-- What you are asked to do --
Transcribe the rows exactly as they appear, beginning with the very first row and stopping after the line that contains "pos(406,84)".

-- Stored rows --
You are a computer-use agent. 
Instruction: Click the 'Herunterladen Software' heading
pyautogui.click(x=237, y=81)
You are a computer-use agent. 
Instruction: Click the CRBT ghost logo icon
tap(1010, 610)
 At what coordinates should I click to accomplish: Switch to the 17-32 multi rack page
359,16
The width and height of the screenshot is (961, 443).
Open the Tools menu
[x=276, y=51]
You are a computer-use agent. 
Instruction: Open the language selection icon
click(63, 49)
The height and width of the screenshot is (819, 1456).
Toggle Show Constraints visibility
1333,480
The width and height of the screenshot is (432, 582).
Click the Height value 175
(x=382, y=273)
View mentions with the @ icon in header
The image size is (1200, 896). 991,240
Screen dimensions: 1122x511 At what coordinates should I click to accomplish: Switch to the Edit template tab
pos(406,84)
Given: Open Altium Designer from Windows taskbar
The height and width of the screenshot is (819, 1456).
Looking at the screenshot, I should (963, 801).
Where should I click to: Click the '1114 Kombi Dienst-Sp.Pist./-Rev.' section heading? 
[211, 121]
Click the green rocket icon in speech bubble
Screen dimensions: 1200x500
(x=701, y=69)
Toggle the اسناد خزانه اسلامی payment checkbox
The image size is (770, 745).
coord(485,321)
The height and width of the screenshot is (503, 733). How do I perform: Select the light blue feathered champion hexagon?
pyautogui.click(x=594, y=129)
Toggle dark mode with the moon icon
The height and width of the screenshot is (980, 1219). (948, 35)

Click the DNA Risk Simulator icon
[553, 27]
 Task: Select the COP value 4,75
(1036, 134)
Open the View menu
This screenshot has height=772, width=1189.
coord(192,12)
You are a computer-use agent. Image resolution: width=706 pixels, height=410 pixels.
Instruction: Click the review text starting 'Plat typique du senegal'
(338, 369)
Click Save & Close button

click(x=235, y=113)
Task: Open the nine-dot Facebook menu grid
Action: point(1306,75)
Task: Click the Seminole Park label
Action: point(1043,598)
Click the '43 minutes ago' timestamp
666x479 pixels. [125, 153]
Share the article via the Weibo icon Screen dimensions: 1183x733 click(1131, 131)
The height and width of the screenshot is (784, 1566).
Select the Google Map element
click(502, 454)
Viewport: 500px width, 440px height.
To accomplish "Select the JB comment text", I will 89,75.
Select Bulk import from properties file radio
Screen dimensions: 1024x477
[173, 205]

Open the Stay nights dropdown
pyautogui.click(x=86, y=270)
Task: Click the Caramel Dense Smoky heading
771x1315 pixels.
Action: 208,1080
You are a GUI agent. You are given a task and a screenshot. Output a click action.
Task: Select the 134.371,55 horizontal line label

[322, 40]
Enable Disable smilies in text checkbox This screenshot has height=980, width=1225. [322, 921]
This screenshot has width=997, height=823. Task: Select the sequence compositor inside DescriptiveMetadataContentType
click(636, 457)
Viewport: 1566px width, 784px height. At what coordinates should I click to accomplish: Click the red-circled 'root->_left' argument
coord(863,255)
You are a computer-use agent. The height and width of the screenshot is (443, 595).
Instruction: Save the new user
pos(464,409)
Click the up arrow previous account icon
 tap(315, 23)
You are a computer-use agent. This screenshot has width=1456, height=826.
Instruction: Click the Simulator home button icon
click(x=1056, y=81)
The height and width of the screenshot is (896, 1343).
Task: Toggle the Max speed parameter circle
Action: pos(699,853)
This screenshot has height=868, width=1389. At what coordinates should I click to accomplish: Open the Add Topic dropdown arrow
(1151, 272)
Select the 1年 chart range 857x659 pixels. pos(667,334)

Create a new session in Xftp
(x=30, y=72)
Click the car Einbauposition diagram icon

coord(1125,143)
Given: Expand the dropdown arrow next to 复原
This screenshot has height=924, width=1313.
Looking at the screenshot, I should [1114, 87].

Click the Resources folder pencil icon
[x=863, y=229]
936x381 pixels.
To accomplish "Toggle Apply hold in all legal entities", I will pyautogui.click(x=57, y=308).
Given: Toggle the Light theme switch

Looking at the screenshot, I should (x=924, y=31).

-- Worked solution --
You are a computer-use agent. 
Instruction: Click the 'Herunterladen Software' heading
pyautogui.click(x=237, y=81)
You are a computer-use agent. 
Instruction: Click the CRBT ghost logo icon
tap(1010, 610)
 At what coordinates should I click to accomplish: Switch to the 17-32 multi rack page
359,16
The width and height of the screenshot is (961, 443).
Open the Tools menu
[x=276, y=51]
You are a computer-use agent. 
Instruction: Open the language selection icon
click(63, 49)
The height and width of the screenshot is (819, 1456).
Toggle Show Constraints visibility
1333,480
The width and height of the screenshot is (432, 582).
Click the Height value 175
(x=382, y=273)
View mentions with the @ icon in header
The image size is (1200, 896). 991,240
Screen dimensions: 1122x511 At what coordinates should I click to accomplish: Switch to the Edit template tab
pos(406,84)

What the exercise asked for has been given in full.